What "research writer" means here
To be clear about what this byline is and isn't: Wes is not a soil scientist, an agronomist, or a certified master composter, and this site does not pretend otherwise. The value here is diligence and transparency, not a credential. Every figure in every calculator is drawn from a citable source and shown with its citation, so you never have to take a number on faith — you can follow it back to the publication it came from and judge it yourself.

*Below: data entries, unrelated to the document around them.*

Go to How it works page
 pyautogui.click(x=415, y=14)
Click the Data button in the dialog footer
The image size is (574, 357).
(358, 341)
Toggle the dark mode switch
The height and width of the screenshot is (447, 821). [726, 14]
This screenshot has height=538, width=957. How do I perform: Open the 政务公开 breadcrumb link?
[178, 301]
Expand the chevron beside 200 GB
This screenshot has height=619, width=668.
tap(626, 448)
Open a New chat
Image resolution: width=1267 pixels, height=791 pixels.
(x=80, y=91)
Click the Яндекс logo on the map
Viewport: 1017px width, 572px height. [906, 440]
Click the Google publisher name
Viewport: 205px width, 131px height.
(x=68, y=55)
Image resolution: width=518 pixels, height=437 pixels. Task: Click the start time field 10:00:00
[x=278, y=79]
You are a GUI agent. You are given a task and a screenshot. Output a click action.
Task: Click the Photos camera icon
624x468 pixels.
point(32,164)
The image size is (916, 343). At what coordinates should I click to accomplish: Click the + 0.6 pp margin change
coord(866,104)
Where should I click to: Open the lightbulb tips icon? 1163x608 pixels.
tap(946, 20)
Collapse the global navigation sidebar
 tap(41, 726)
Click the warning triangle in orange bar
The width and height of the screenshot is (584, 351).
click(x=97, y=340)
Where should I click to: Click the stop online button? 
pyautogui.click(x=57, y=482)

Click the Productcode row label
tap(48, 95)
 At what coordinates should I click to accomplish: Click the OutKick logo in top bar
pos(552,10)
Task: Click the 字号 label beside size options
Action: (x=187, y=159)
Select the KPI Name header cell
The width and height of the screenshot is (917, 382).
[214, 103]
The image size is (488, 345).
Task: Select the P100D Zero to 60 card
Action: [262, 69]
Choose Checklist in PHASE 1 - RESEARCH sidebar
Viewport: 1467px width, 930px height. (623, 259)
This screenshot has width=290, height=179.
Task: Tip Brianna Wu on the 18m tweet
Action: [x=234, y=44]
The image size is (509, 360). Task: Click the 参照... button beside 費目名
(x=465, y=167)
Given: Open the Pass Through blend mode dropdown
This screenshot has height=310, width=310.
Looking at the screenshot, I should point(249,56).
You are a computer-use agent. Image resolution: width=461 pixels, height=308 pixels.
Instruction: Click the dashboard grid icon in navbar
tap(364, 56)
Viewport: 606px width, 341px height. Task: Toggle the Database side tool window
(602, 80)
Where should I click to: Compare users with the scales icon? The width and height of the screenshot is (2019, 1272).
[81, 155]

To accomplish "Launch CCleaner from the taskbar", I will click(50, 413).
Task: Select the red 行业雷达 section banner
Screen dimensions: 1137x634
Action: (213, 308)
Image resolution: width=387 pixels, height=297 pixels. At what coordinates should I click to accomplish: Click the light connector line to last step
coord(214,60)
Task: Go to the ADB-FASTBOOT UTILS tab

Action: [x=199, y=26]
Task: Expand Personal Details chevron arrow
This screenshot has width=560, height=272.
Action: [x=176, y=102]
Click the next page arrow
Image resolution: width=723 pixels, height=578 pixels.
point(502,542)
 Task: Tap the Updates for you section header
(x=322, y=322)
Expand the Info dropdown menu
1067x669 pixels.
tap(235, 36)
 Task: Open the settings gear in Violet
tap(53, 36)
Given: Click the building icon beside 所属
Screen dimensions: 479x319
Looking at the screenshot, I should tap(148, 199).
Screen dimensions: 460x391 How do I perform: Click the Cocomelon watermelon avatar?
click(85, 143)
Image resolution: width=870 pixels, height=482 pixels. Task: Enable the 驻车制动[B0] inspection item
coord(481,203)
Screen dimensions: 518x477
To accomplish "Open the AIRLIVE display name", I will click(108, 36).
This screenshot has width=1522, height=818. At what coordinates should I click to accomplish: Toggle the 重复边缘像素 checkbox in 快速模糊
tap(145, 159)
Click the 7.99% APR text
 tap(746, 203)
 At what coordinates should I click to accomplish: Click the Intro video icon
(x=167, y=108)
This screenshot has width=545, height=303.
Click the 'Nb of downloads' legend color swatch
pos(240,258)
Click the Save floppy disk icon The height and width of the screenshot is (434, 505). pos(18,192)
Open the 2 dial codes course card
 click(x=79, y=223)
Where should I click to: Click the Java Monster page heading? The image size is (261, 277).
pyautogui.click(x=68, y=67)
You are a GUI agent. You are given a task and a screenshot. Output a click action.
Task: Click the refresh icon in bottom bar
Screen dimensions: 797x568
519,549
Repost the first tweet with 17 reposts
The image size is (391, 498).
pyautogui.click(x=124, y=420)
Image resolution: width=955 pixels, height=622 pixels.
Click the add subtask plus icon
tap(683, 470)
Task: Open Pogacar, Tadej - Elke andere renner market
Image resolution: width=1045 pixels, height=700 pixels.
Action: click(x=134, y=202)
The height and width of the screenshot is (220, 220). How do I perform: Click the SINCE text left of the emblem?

The sources are the same ones professionals reach for: university cooperative extension publications, USDA and EPA datasets (including the EPA WARM model and NRCS soil data), the On-Farm Composting Handbook (NRAES-54), and the US Composting Council's CREF feedstock database.
Editorial standards
Authoritative sources disagree more often than you'd expect — the "right" C:N ratio for grass clippings varies widely between publications. When they conflict, this site shows both values and explains which one the calculators use and why, rather than quietly picking the number that sounds best. When a source is revised, the affected calculators and pages are updated and their last modified date refreshed. The full source hierarchy, the numbered bibliography, and a table of known disagreements live on the methodology page.
Composting is a living process, not an equation. The ranges you see are representative, not universal constants, and the calculators are meant to give you a defensible starting point — not a guarantee. That limitation is stated plainly throughout the site because pretending otherwise would be the opposite of helpful.